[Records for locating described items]
============

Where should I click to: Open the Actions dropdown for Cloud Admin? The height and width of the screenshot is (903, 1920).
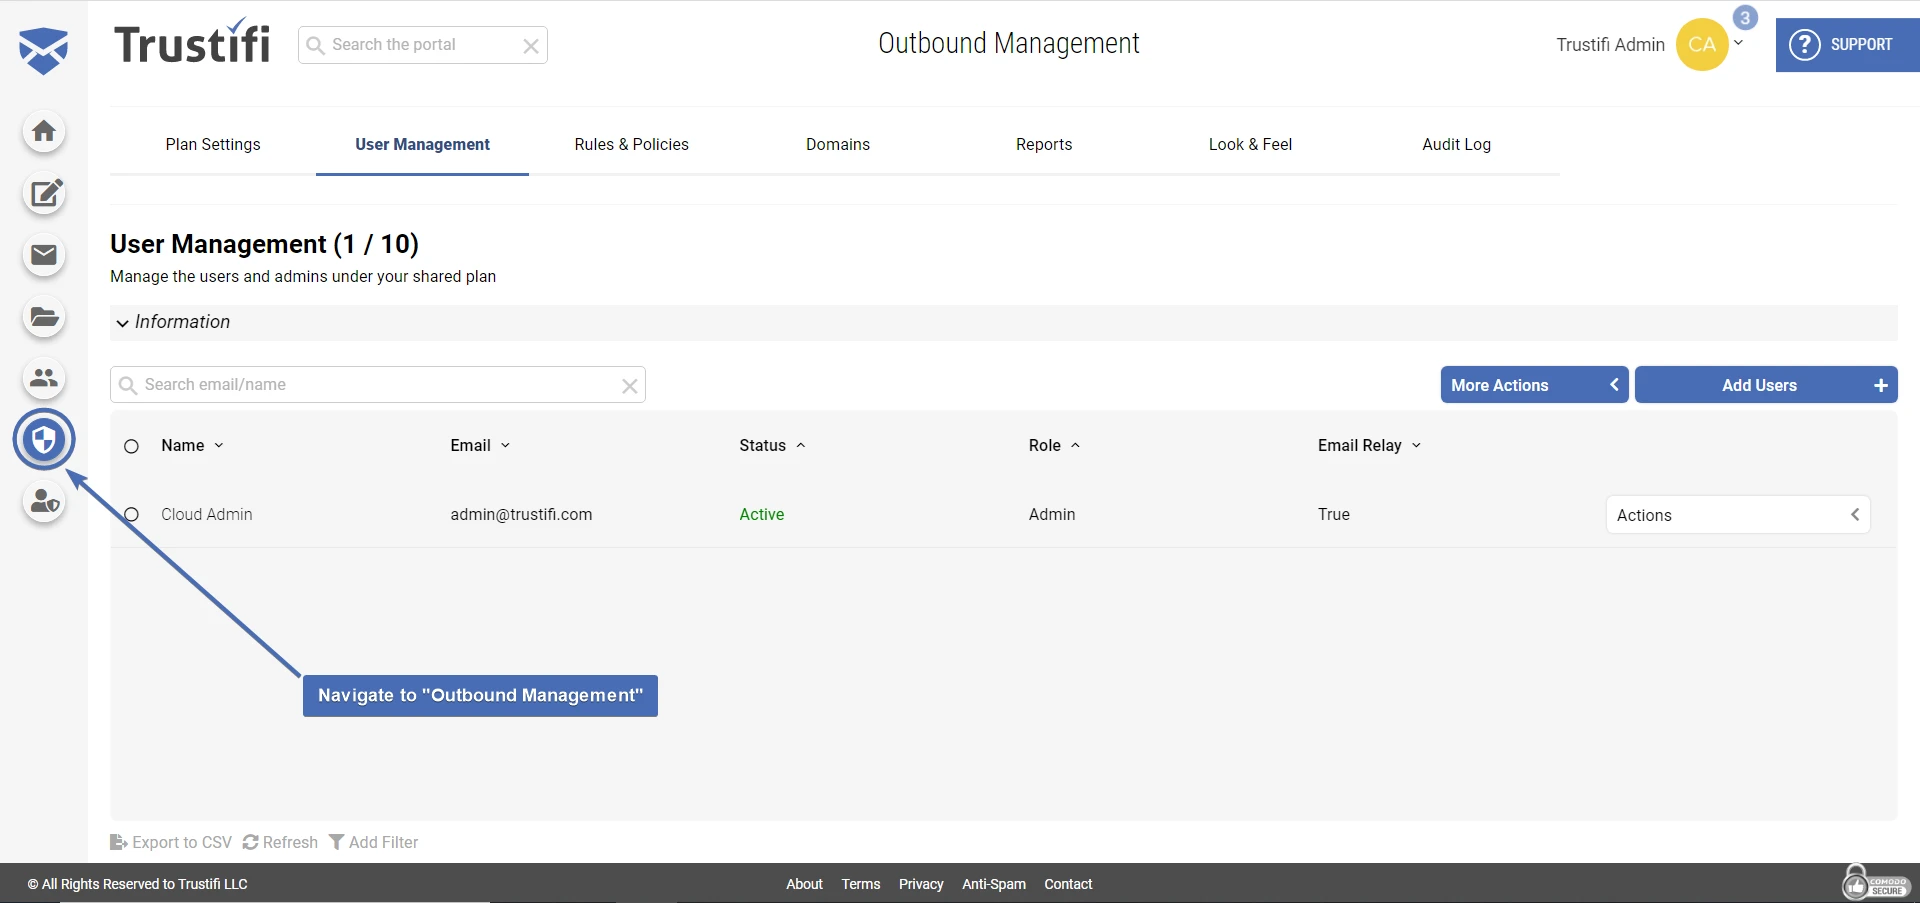pos(1737,514)
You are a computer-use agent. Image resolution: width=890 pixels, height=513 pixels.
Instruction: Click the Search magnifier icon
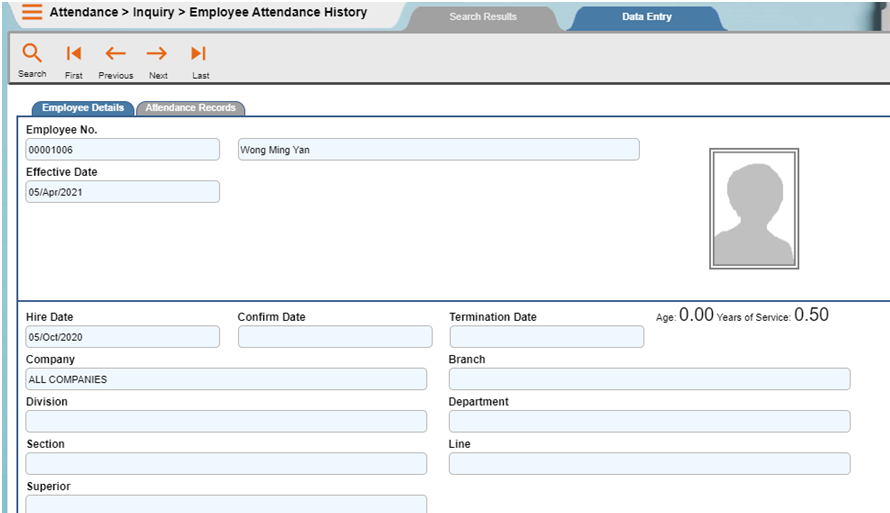coord(32,54)
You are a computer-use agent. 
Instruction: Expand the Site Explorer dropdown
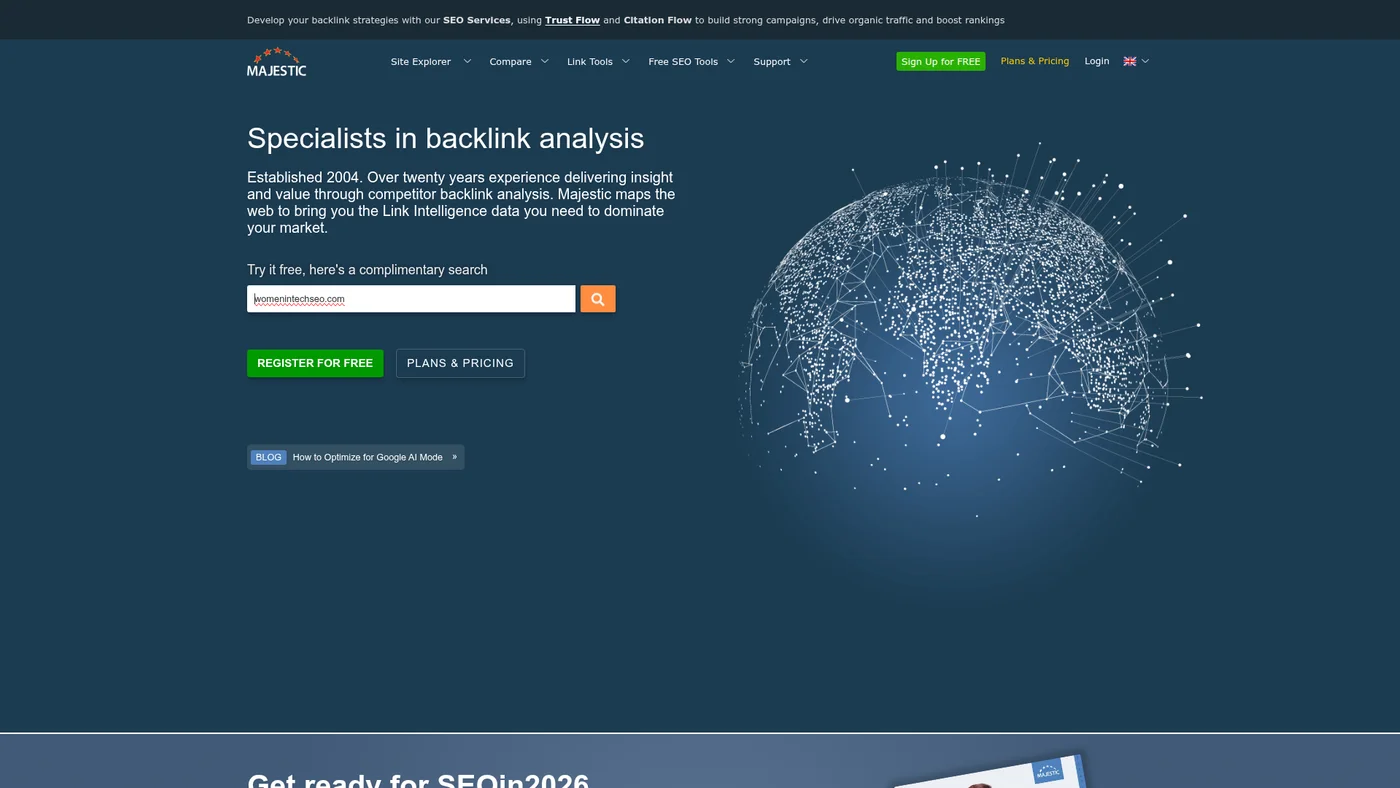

============

> [GIVEN REQUEST]
Rewrite every line of the records above, requests included, and raise each coordinate in the answers by 97. Leave the pictures out.

> [SOLUTION FOR THIS PROBLEM]
Where should I click to: Open the Actions dropdown for Cloud Admin? The height and width of the screenshot is (903, 1920).
pos(1834,611)
You are a computer-use agent. Image resolution: width=890 pixels, height=513 pixels.
Instruction: Click the Search magnifier icon
coord(129,151)
You are a computer-use agent. 
Instruction: Expand the Site Explorer dropdown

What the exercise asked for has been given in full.